Crediting retainers.Always negotiate that upfront retainers and monthly fees are credited against the success fee at closing. If you've already paid $30K before the deal closes, that should reduce your success fee accordingly.

The Bottom Line

Selling a business is expensive. There's no way around it. But the right broker or M&A advisor will more than earn their fee by running a competitive process that maximizes your price.

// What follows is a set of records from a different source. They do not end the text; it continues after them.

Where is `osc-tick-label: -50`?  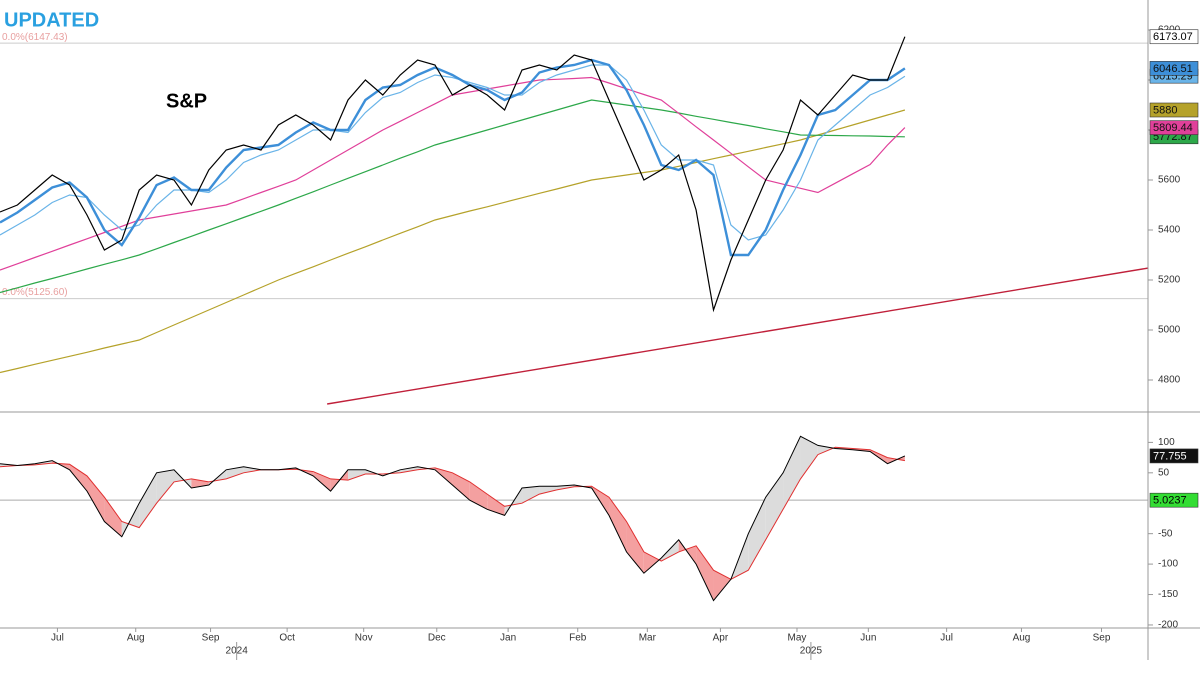
osc-tick-label: -50 is located at coordinates (1166, 534).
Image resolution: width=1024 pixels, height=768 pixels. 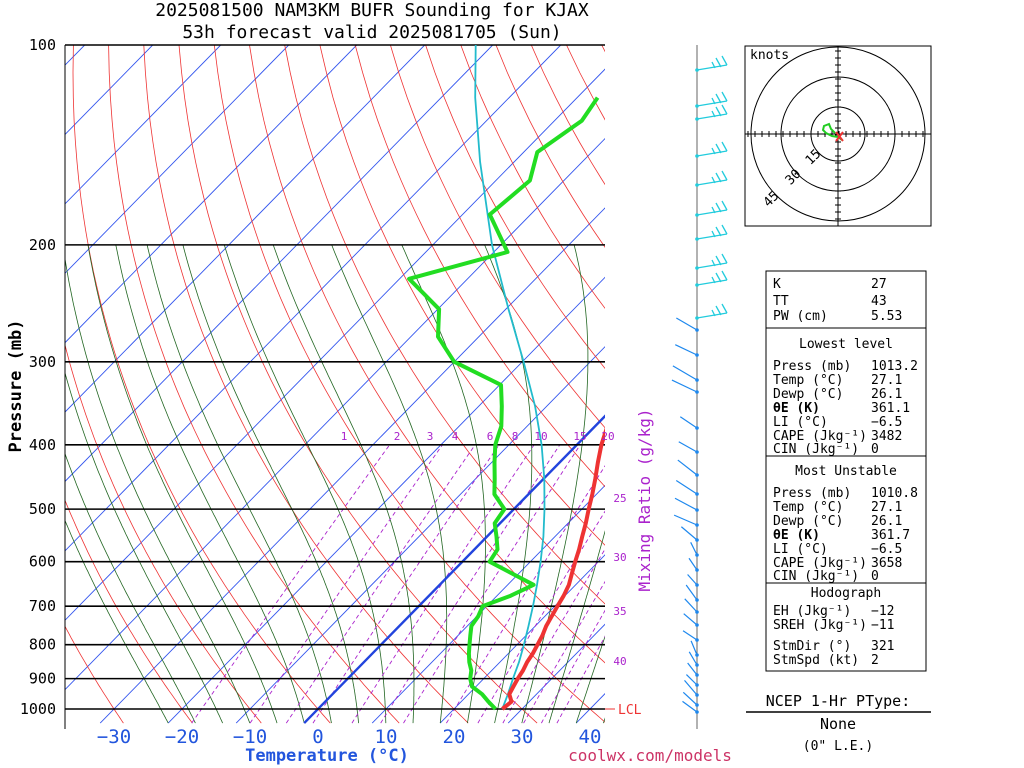 I want to click on hodograph: 15 30 45, so click(x=838, y=136).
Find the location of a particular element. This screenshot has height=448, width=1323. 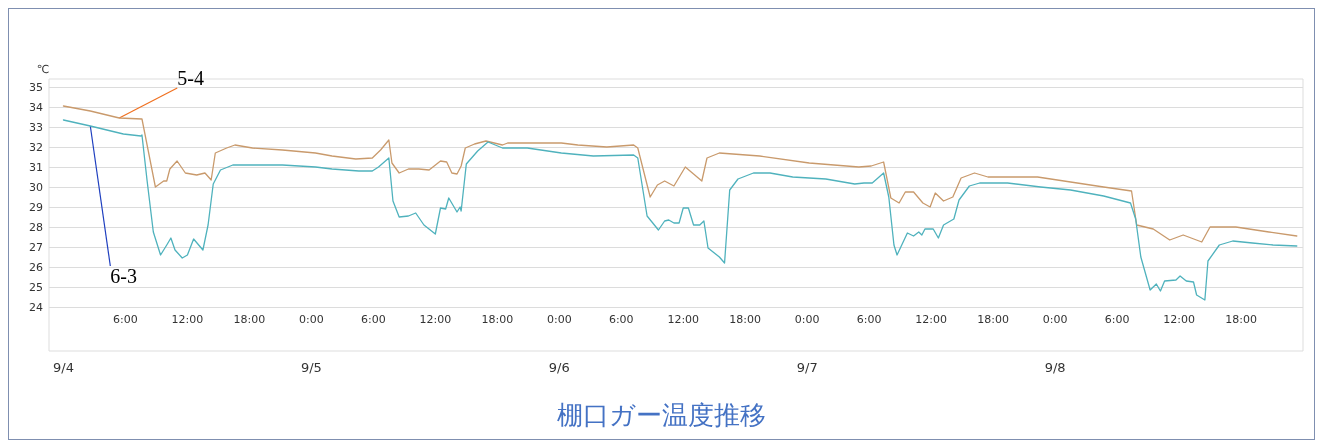

x2-tick-label: 9/6 is located at coordinates (559, 368).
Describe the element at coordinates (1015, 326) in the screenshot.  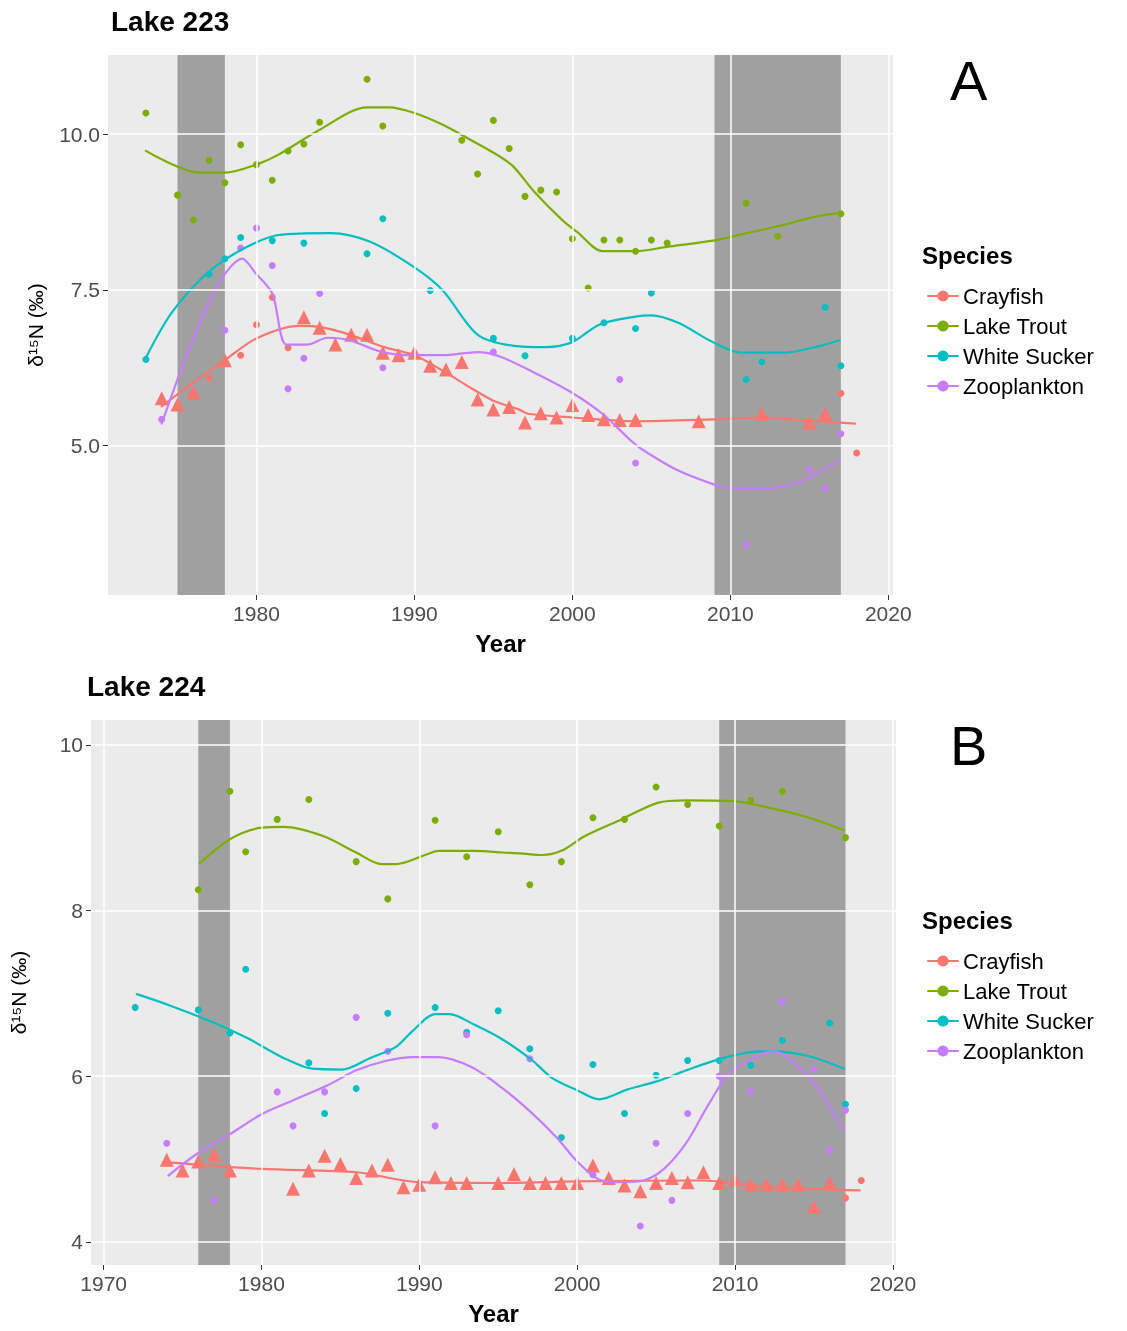
I see `legend-label: Lake Trout` at that location.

The worst mistake I see sellers make isn't paying too much in fees — it's choosing the cheapest broker and getting a subpar outcome. A broker who gets you 20% more than you would have gotten on your own has paid for themselves several times over.

Understand the fee structure before you sign an engagement letter. Know what's negotiable. Budget for the full cost of the transaction, not just the commission. And evaluate brokers on their track record and deal experience, not their fee schedule. The most expensive advisor isn't always the best — but the cheapest one rarely is either.